CEO & GENERAL MANAGER, SEMINOLE ELECTRIC COOPERATIVE, TAMPA
Seminole, which provides wholesale electric power to nine electric cooperatives serving 1.8 million people and businesses in parts of 42 Florida counties, is one of the nation’s largest generation and transmission cooperatives.
When Johnson came aboard Seminole Electric Cooperative to replace retiring CEO Timothy Woodbury in 2013, she took over a utility heavily reliant on coal. The Seminole Generating Station in Putnam County consists of two 650-megawatt, coal-fired generating units, while the 810-megawatt Midulla Generation Station on the Hardee/Polk County line uses natural gas as its main fuel.
Under her leadership, Seminole has diversified its energy portfolio with the addition of a 2.2-megawatt solar facility in Hardee County, and it’s currently building a natural gas-fired unit to replace one of the coal-fired units in Putnam County.

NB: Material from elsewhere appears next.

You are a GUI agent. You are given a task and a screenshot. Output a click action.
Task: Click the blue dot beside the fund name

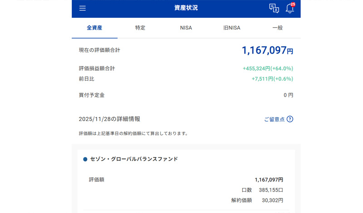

Seminole also has contracted with Florida Renewable Partners (a unit of NextEra Energy) to build additional solar-generating facilities.

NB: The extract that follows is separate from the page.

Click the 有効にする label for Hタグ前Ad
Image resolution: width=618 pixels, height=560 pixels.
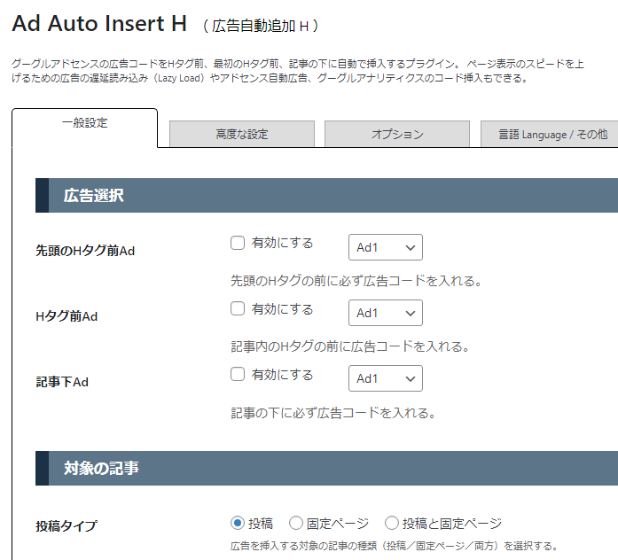(x=283, y=309)
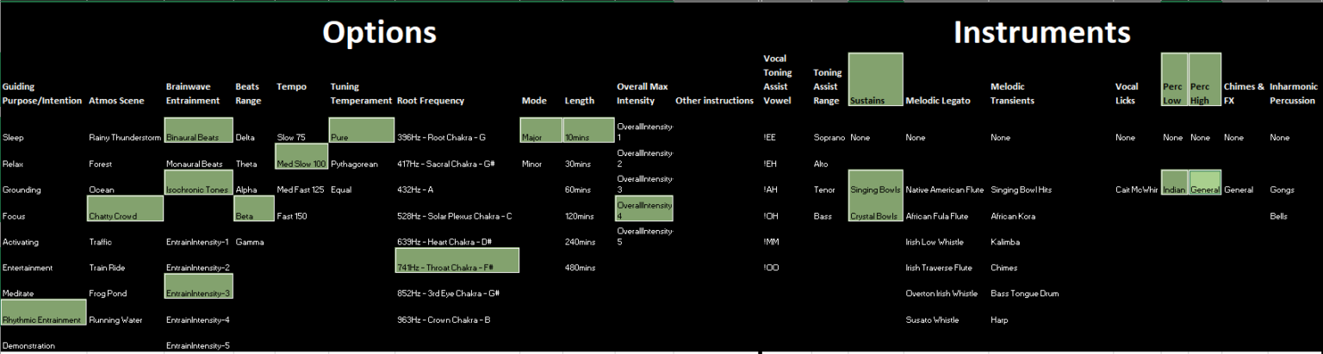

Before joining Seminole, Johnson was senior vice president and COO of Old Dominion Electric Cooperative in Glen Allen, Va., where she had worked since 2006. Before that, she worked for 11 years for the Southern Co. and Mirant. A 1998 graduate of Duke University, Johnson started her career as an applications engineer for a small energy company focused on co-generation technology.

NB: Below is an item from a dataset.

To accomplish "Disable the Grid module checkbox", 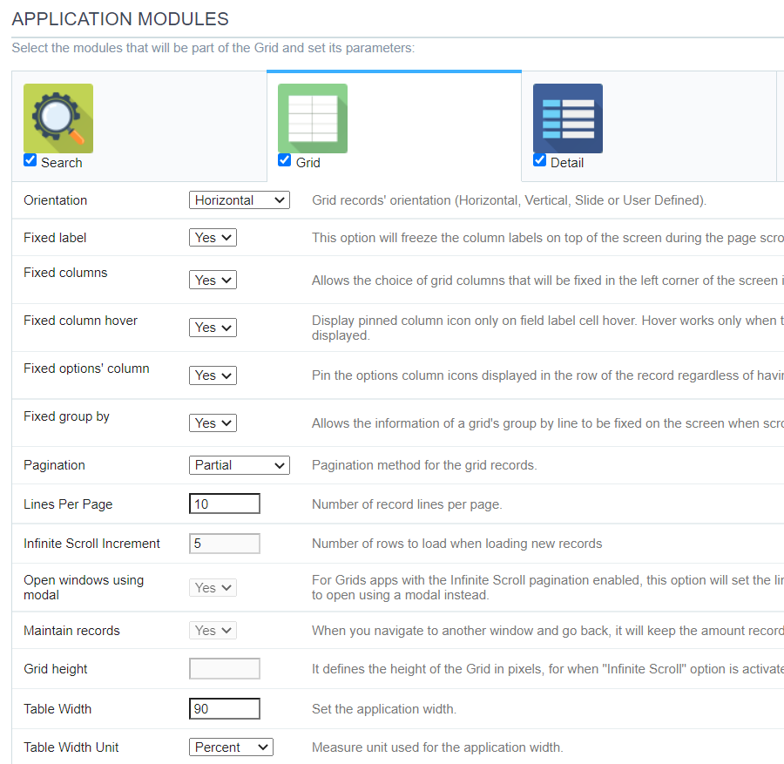I will (x=283, y=159).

She serves on the board of the Electric Power Research Institute and in 2019 was named a Champion in Energy by Florida’s Women in Energy Leadership Forum, which was founded by former Florida Public Service Commission Chair Lila Jaber. Johnson told the group she pursued a career in energy because she is a problem-solver.
“I like to understand what makes things work, and more particularly what happens when they don’t — and why.”